- Born: October 20, 1986 (age 39) Rostov-on-Don RSFSR, the USSR
- Occupations: politician, journalist
- Political party: Left Front (until 2015) Left Bloc (since 2015)
- Movement: Democratic socialism Left-libertarianism Neo-communism

= Vladislav Ryazantsev =

Russian politician

Vladislav Yurevitch Ryazantsev (Владислав Юрьевич Рязанцев; born 20 October 1986) is a Russian politician, former member of the National Assembly of the Russian Federation and a journalist.

==Political position==

Ryazantsev is known to be standing on unorthodox left, best described as progressive libertarian position. Some people call him "neo-communist",

Ryazantsev publicly calls for:
- society of equal opportunities for everyone without oppression and exploitation based on equal access to education,
- non-restrictive government being gradually replaced by direct democracy,
- promotion of social and business entrepreneurship that will transform the society,
- visa-free travel and abolishing national borders,

During the interview in October 2013, Ryazantsev publicly calls that «besides basical social transformations, such really progressive steps as voluntary army, optional labour are really attainable now, providing all citizens of Russia with a necessary minimum pension».

==December 2011 arrest==

On 6 December 2011, the day of the protest against results Russian legislative elections, Ryazantsev was arrested in Rostov-on-Don during mass peaceful rally in the center of Rostov for allegedly «resisting police officers» and detained for five days. While in prison, Ryazantsev went on hunger strike to protest against the conditions.

==March 2012 arrest==

2 March 2012 Vladislav Ryazantsev was arrested after the rally "For Fair Elections" in the Rostov and was sentenced to 10 days of administrative arrest for allegedly "disorderly conduct". The convicted man went on a hunger strike. After three days of hunger strike, the oppositionist was taken from the detention center on the ambulance to the Emergency Care Hospital-2 with acute pain in the stomach, high blood pressure and a sharp decline in blood sugar levels, but the doctors refused to hospitalize him and give any medical aid. Subsequently, the hunger strike ended.

==May 2012: arrest before demonstrations==

In May 2012 Ryazantsev played a leading role in the Rostov-on-Don demonstrations protesting Putin's inauguration following the presidential election, in support of Moscow opposition March of Millions on May 6, 2012 (in eve inauguration of president of RF) under a slogan will «For honest and legitimate authority!».
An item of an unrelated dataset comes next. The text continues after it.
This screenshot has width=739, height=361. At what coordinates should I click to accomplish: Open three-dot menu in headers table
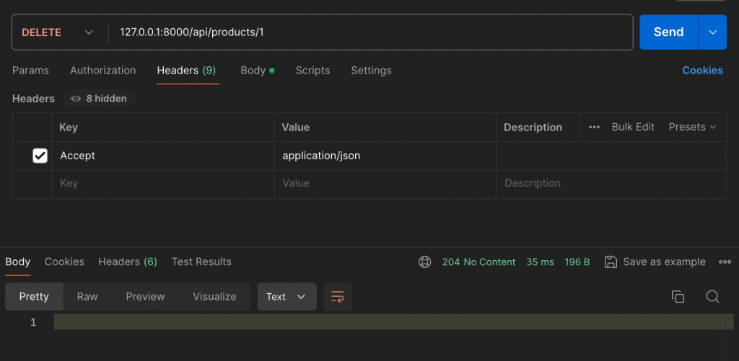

On 1 May, the day after Putin was inaugurated, Ryazantsev were arrested before an anti-Putin rally, and were each given 10-day jail sentences. Ryazantsev tried to open the veins during the arrest.

==Boycott of Olympic Games-2014 in Sochi==

At January, 2014 Vladislav Ryazantsev together with like-minded persons opened out an informative campaign against Olympic Games in Sochi. In the social network of VK.com appeared the group «Boycott of Olympic Games-2014 in Sochi» in which Ryazantsev united with left activist Anton Morvan publishes devastating information about the cost of Olympic Games and scales saw cut at its preparation. In addition, the group collects information about the cruel game shooting of animals in the city-resort. — The Group «Boycott of Olympic Games-2014 in Sochi» is one of many, it is a private initiative of left activists. Its purpose is collection and publication of true information about violations, crimes and peculations during the preparation of the Olympic Games, helping to open eyes people», — Vladislav Ryazantsev reported to the journalist of Donnews.ru. — «In addition, we call to declare boycott, avoid watching the games and buying commodities with symbolism of Olympic Games».

21 January 2014 Vladislav Ryazantsev has been arrested for 15 days in Rostov-on-Don. The opposition member announced a hunger strike. The decision to arrest Ryazantsev was passed by the Sovietskiy District Court of Rostov-on-Don. Vladislav Ryazantsev himself and his public defender Yuri Mironenko associate his arrest with the Olympic Torch Relay in Rostov-on-Don.

4 February 2014 the Rostov Regional Court has upheld the ruling of the Sovietskiy District Court of Rostov-on-Don to arrest Vladislav Ryazantsev for «hooliganism» for 15 days.

==Position against war in Ukraine==

In June 2014 Ryazantsev supported statement of leftists and anarchists on the confrontation in Ukraine «War against war!», standing against the pro-Russian reactionary regimes of DPR and LPR.

==See also==

In July, 2015, in process on "Sentsov and Kolchenko's case" Ryazantsev tried to act as the public defender Olexandr Kolchenko, however the court rejected this application

He is currently the journalist of the Caucasian Knot, an online news medium established to provide unbiased information regarding political oppression, human rights violations, and the ongoing violent conflict throughout the region.

As of 3 February 2014, since May 2010 Ryazantsev had spent a total of 44 days in detention for a variety of minor crimes and misdemeanors.

==Attack on Ryazantsev==

In January, 2017 Vladislav Ryazantsev was beaten by unknown attackers in the city of Rostov-on-Don.